┌──
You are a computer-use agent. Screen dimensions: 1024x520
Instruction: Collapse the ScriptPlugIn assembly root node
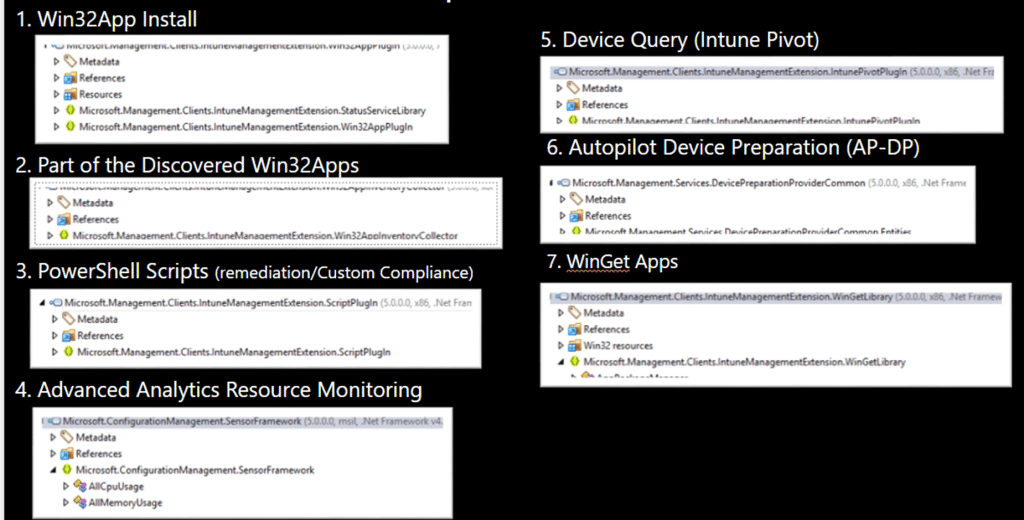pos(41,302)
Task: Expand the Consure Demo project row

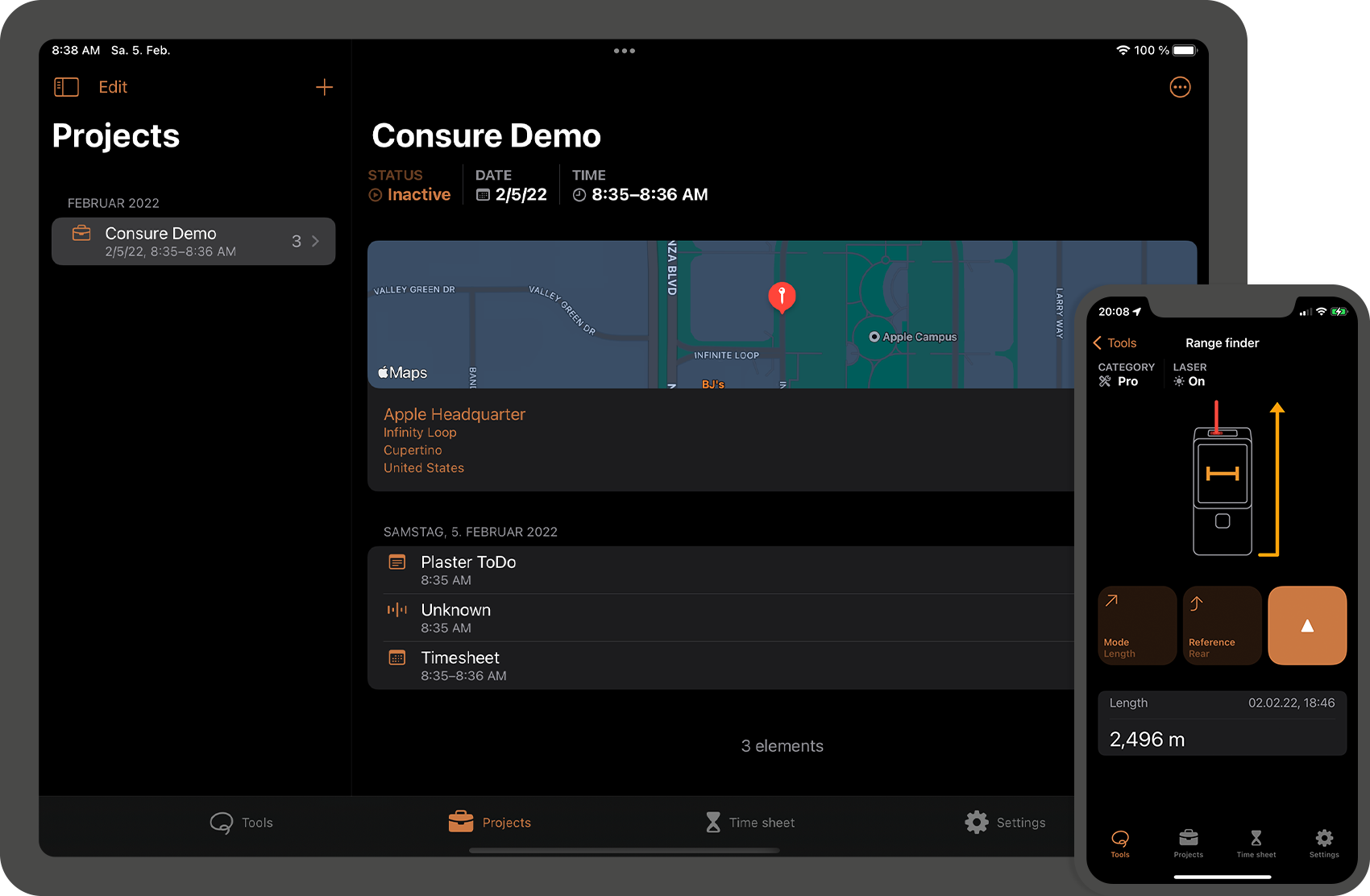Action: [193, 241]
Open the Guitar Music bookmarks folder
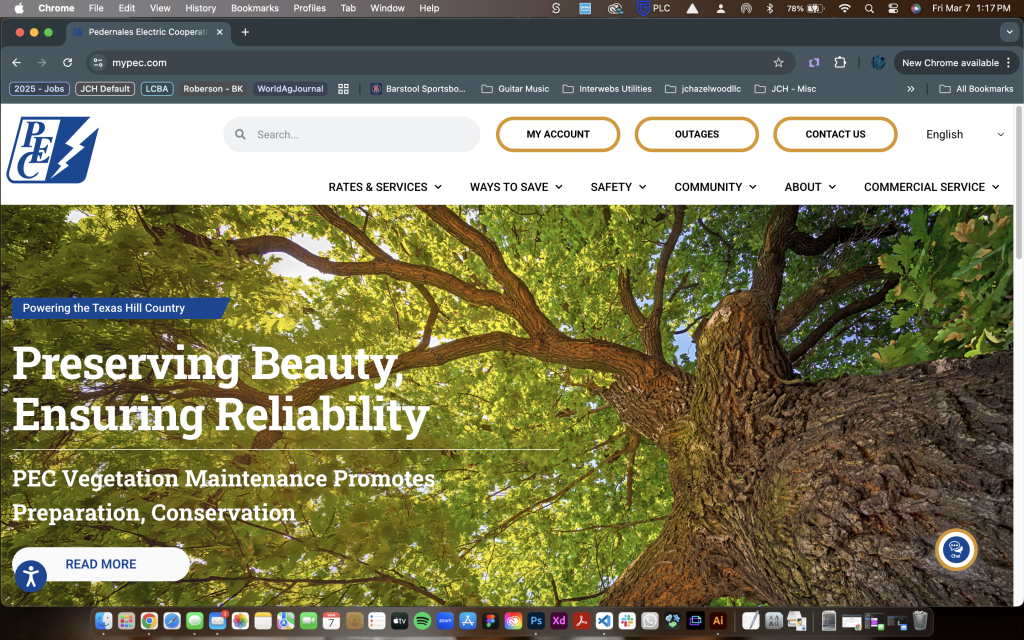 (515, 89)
└──
┌──
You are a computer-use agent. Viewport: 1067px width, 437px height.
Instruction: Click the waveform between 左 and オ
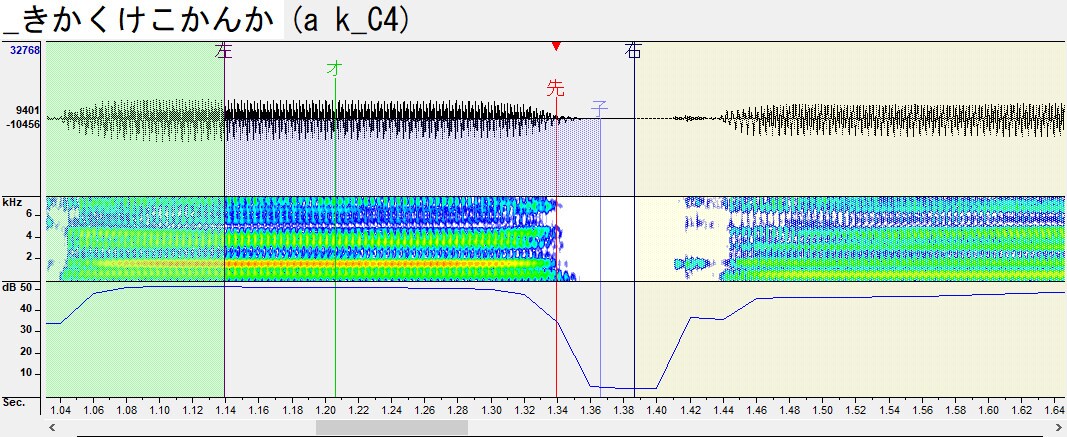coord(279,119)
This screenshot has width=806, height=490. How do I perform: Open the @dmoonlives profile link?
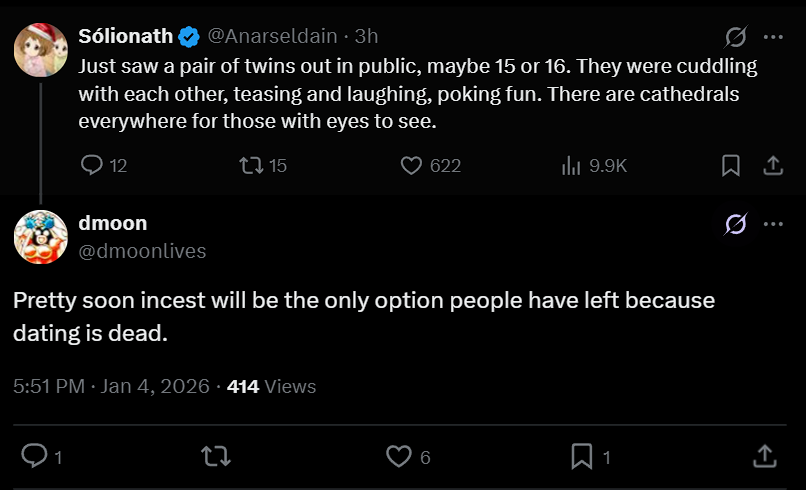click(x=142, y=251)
└──
__Directions__. Across all the records above, how many lines hold the word "agent"? Answer with only that number.

__Finished exercise__. 2